National Journal: Russian Bombing 'Consistent' With Chechnyan Rebels

Jan 24, 2011
National Journal:  Russian Bombing 'Consistent' With Chechnyan Rebels

By Chris Strohm
National Journal
Monday, January 24, 2011 | 4:35 p.m.

The bombing at Russia’s biggest airport is “consistent” with attacks carried out by Chechnyan rebels and should be carefully reviewed by U.S. officials to make sure there are “no cracks” in security at American airports, the new chairman of the House Intelligence Committee told National Journal today.

Rep. Mike Rogers, R-Mich., said it is not known if Chechnyan rebels were behind today’s attack at Moscow’s Domodedovo Airport, which left at least 31 dead, and he cautioned that Russia's security situation is very different from the United States'.

“Let me just say what we’ve heard is that it’s consistent with the Chechnyans,” Rogers said in an interview. “We don’t know it’s the Chechnyans yet.”

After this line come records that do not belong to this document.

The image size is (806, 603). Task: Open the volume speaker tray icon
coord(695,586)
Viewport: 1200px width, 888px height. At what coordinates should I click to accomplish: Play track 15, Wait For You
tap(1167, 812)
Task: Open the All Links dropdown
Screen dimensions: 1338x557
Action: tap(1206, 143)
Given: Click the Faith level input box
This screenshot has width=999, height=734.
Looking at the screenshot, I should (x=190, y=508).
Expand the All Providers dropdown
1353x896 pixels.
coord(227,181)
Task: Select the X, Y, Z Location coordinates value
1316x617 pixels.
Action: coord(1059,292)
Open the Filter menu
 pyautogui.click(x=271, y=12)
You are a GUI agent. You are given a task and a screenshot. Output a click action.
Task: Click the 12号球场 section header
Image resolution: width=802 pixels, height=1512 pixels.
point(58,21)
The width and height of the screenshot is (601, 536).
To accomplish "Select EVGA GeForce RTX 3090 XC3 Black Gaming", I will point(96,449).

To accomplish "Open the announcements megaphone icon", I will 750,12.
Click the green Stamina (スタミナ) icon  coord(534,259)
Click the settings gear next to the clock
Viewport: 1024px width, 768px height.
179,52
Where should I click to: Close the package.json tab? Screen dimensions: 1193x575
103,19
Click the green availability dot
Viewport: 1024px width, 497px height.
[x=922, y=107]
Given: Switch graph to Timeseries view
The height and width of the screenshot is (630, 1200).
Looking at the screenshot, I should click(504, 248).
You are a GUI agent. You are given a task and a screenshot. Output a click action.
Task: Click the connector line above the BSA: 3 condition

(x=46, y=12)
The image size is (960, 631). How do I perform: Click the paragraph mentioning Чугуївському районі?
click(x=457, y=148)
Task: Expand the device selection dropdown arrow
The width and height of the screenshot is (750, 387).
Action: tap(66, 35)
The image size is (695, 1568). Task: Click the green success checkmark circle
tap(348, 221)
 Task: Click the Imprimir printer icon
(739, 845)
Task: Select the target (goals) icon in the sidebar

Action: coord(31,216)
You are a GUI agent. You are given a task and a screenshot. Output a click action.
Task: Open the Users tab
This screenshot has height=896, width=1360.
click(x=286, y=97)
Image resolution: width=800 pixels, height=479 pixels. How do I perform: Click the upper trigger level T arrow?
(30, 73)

“We do know that the Russian government is investigating it and is investigating it as an act of terrorism,” he added. “Until we get more information, it’s pretty difficult for us to speculate.”

No one immediately claimed responsibility for the explosion, but Chechnyan militants have been involved in previous terrorist attacks in Moscow, including a double suicide bombing on the subway in March 2010 that killed 40 people and wounded more than 100.

President Obama and Secretary of State Hillary Rodham Clinton called the bombing an act of terrorism but did not speculate on who might be behind it. The United States has offered to assist in the investigation, aid that most likely would entail sending FBI agents to Moscow, the State Department said.

The House Intelligence Committee plans to take an “A to Z” look at what happened in the attack to see if there are lessons that can be applied to U.S. security operations, Rogers said.

“The United States' posture on airport security and the way we secure the United States or the homeland is very different than most countries, almost all countries,” the lawmaker added. “Some of those countries have different geographical problems and security-type problems that we might not encounter.

“When there’s an event like that, we always take it seriously. At the committee, we’ll go down and we’ll go through A to Z to find out what happened, what [the Russians] know, how it happened," Rogers continued.

“We’ll make sure we take that and then apply it to what we know here to make sure that there are no cracks in any security system. But my only caution is, [these are] two very, very different places. An airport in Moscow is not likely to be run exactly like an airport in the United States,” he said.

The Russian government has faced a rebel movement for independence in Chechnya since the fall of the Soviet Union in 1991. The government maintains control over the region, but rebels have carried out terrorist attacks in the past. Although the rebels are primarily separatists, Islamic fundamentalism has emerged as a driving force behind attacks over the years.